The long-standing question of whether a Formula 1 car can drive upside down using only downforce has fueled debate for decades. But no one wondered if the McMurtry Spéirling could do it until now. And as it turns out, it absolutely can.
Over the past year, the McMurtry Spéirling Pure VP1 has made a name for itself by not only breaking lap records at nearly every track it visits but obliterating them. In April 2025, it shattered the Top Gear Test Track record with a lap time of 55.9 seconds, beating a Renault R24 F1 car by more than three seconds. In August 2024, it reset the EV benchmark at Laguna Seca with a time of 1:18.413, nearly six and a half seconds faster than the previous best. A few months earlier, in June 2024, it became the fastest non-F1 car to lap the Hockenheimring by more than 14 seconds, with a 1:24.43 lap. And in April 2024, it broke the Castle Combe Circuit lap record by over four seconds, beating the best effort of a Formula 3 car with a 54.559.

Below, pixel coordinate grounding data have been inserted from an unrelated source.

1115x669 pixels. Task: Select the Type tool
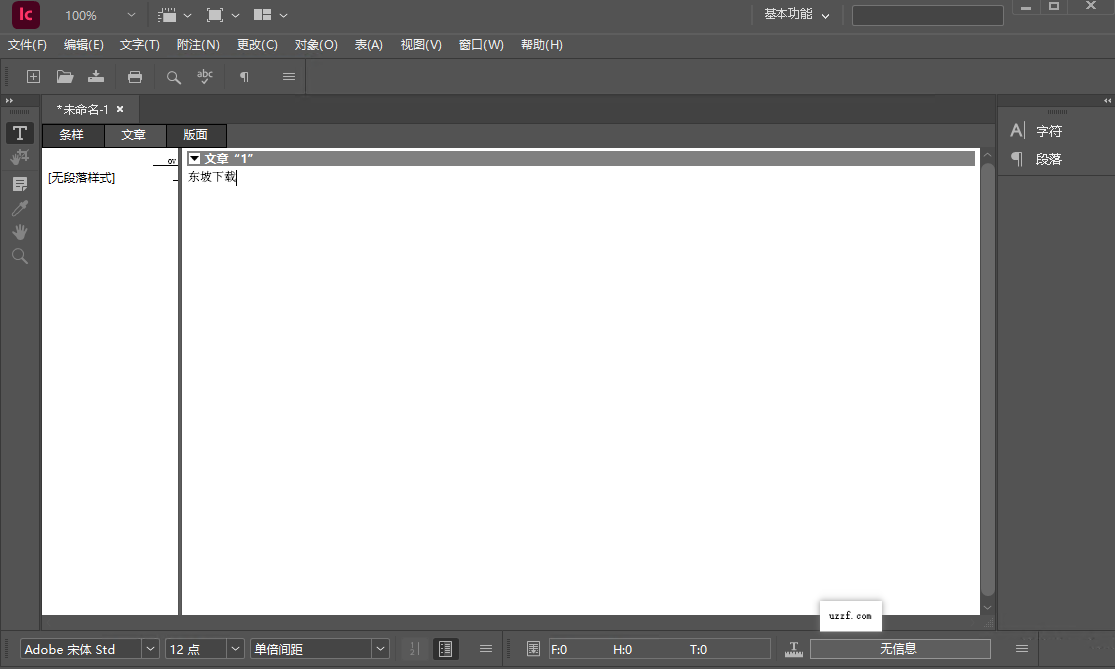tap(20, 132)
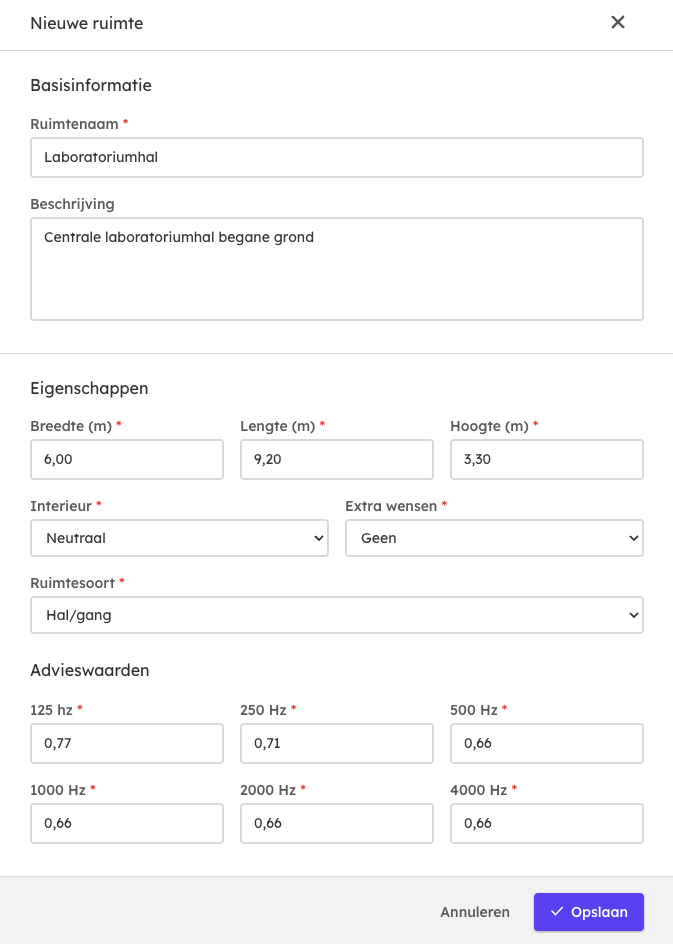This screenshot has width=673, height=944.
Task: Click the Opslaan button label
Action: click(x=599, y=912)
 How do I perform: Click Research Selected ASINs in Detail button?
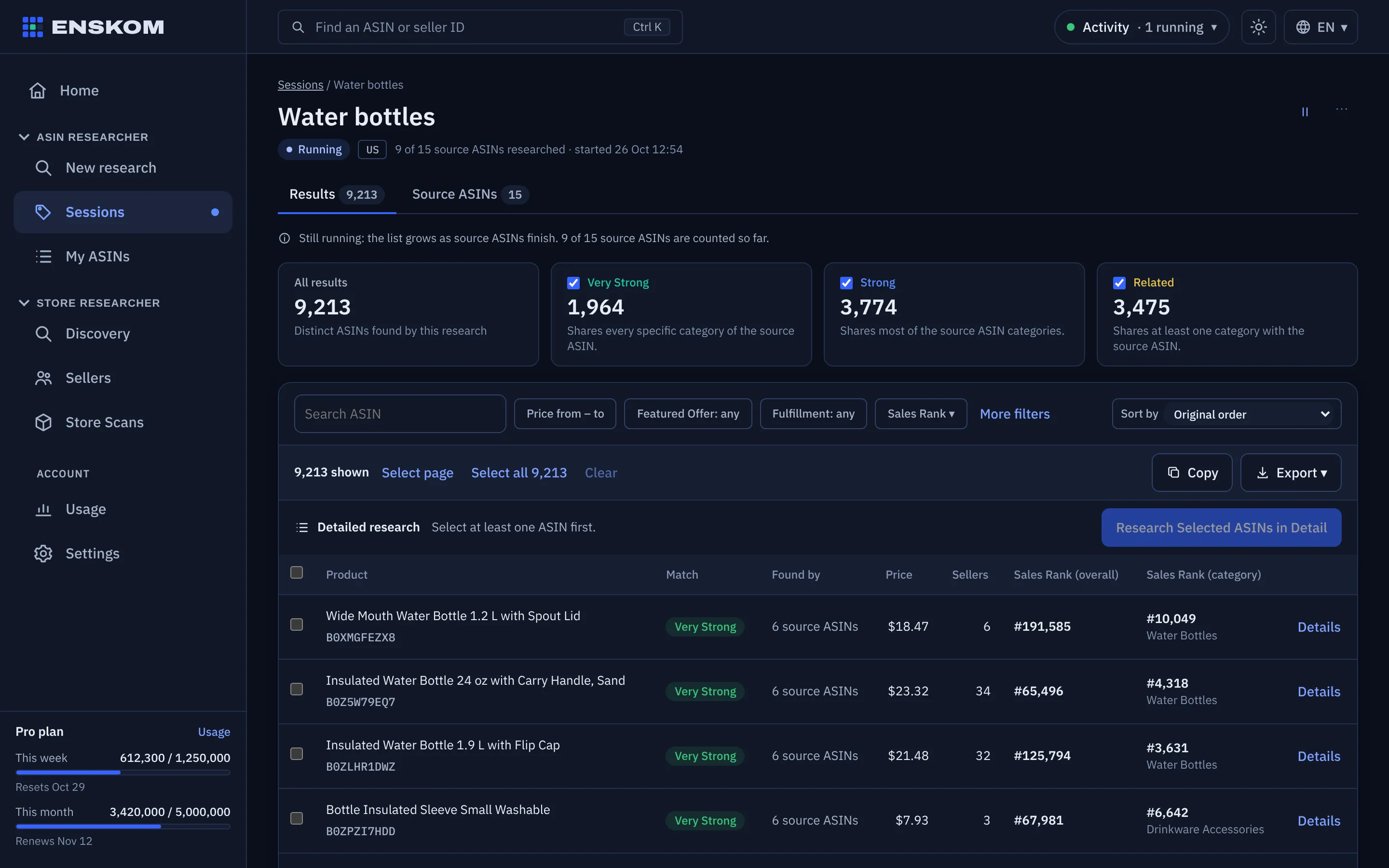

As for acceleration, it moves from 0 to 60 miles per hour in just 1.40 seconds, and hits 100 mph in only 2.63 seconds. To put that into perspective, it’s 0.45 seconds faster to 60 than the Rimac Nevera and 0.37 seconds faster to 100 than the Bugatti Chiron. It’s not just quick — it’s absurd.
To test if the Spéirling could drive while completely inverted, McMurtry built a rotating rig. Driver Thomas Yates rolled onto the platform, the entire system flipped the car upside down, and Yates calmly crept forward a foot or two with all four wheels off the ground and above his head. After pausing for dramatic effect, the rig righted the car, and the Spéirling drove off — engine screaming, tires spinning, sunset blazing. There were no tricks involved (at least none visible), and certainly no need for magnets. Just raw engineering.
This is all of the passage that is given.